Henrikson was a precocious child who learnt to read at an early age, something that was encouraged by his parents as well as his grandparents, who lived with the family. When he was five years old, his brother Stig was born, followed by the youngest sibling, Gerd; she was 13 years younger than Alf.

He studied Latin and Greek at secondary school, and graduated in 1925. When he had finished his military service he wanted to go to Lund university to study Latin, but as his parents could not afford to send him there, he got a job at the newspaper Jönköpings-Posten. In 1929, he was hired by Dagens Nyheter and moved to Stockholm.

Henrikson married Ebba Weck in 1931. They had two sons, Kjell (born 1933) and Lars (born 1938). The family moved to Södra Ängby in the Bromma borough of Stockholm in the mid-1930s, and Henrikson lived there until his death in 1995.

He is buried in Huskvarna.

==Production==
All in all, over 20,000 of Henrikson's daily poems were published in Dagens Nyheter, some of which have subsequently been published in anthologies. Henrikson also wrote and published a number of other volumes of poetry, and a popular introduction to various metric forms and styles. His style was often humorous but could also be very serious; there were often several layers of meanings in Henrikson's texts.

Henrikson's published production includes over 100 books including collections of poetry, history books retelling the history of, among others, Sweden, Denmark, China, Iceland and ancient Greece and Rome, and a general encyclopedia, which Henrikson started writing at the age of 80. He also translated poetry, opera librettos and other texts from languages including French, English, and Chinese. His translation of the libretto of Mozart's The Magic Flute from German into Swedish in 1968 became a classic, which was also used in Ingmar Bergman's movie version of the opera from 1975.

==Awards and prizes==
Henrikson received a number of literary and other awards for his writing and his work to further knowledge. Among the most important awards he received are
- Litteris et Artibus (1977)
- Order of Merit of the Italian Republic (1981)
- Vitterhetsakademien's silver medal (1982)

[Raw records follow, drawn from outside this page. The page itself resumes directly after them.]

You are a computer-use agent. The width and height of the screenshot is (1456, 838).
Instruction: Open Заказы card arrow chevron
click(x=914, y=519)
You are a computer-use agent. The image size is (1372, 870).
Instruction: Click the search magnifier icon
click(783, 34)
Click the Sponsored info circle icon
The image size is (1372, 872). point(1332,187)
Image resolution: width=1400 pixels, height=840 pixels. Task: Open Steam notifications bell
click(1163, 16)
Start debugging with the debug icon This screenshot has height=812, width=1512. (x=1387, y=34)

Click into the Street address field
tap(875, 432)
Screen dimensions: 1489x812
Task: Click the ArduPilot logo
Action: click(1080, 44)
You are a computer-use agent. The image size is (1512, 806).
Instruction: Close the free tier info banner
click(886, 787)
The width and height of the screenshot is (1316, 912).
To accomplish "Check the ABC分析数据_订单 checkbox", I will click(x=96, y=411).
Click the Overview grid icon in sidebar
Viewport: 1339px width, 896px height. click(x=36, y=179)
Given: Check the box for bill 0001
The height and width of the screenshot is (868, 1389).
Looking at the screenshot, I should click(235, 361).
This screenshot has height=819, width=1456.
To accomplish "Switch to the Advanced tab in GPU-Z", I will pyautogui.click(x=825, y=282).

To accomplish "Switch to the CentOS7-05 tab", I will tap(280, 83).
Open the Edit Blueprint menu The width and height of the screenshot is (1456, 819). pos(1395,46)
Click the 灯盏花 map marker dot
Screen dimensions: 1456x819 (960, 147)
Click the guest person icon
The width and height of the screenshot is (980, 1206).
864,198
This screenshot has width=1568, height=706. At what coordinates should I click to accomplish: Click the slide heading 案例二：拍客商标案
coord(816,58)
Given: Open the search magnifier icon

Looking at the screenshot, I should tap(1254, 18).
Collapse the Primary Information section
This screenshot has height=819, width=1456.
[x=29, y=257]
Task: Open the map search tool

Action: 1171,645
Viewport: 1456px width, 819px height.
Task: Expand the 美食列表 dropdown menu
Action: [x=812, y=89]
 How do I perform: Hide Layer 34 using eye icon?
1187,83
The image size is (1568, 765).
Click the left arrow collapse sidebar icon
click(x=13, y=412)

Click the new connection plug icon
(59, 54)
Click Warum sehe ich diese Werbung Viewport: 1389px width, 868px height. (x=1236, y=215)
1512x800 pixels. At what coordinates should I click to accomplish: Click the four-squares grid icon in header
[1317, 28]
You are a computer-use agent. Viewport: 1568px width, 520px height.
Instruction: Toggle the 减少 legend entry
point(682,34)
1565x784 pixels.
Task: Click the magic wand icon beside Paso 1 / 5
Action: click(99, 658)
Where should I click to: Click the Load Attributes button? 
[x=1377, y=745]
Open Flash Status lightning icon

In 1967, he was elected a member of the Royal Swedish Academy of Letters, History and Antiquities (Vitterhetsakademien). In 1968, he was made an honorary doctor by Stockholm university. In 1980, the publishing house Bra Böcker AB created an award in Henrikson's name as a gift for his 75th birthday. Until his death, Henrikson himself chose the recipient of the annual award; after his death, there was a hiatus of a few years before the prize was again awarded, now by the Alf Henrikson Society. The prize sum varies; in 2018 it was 15,000 SEK.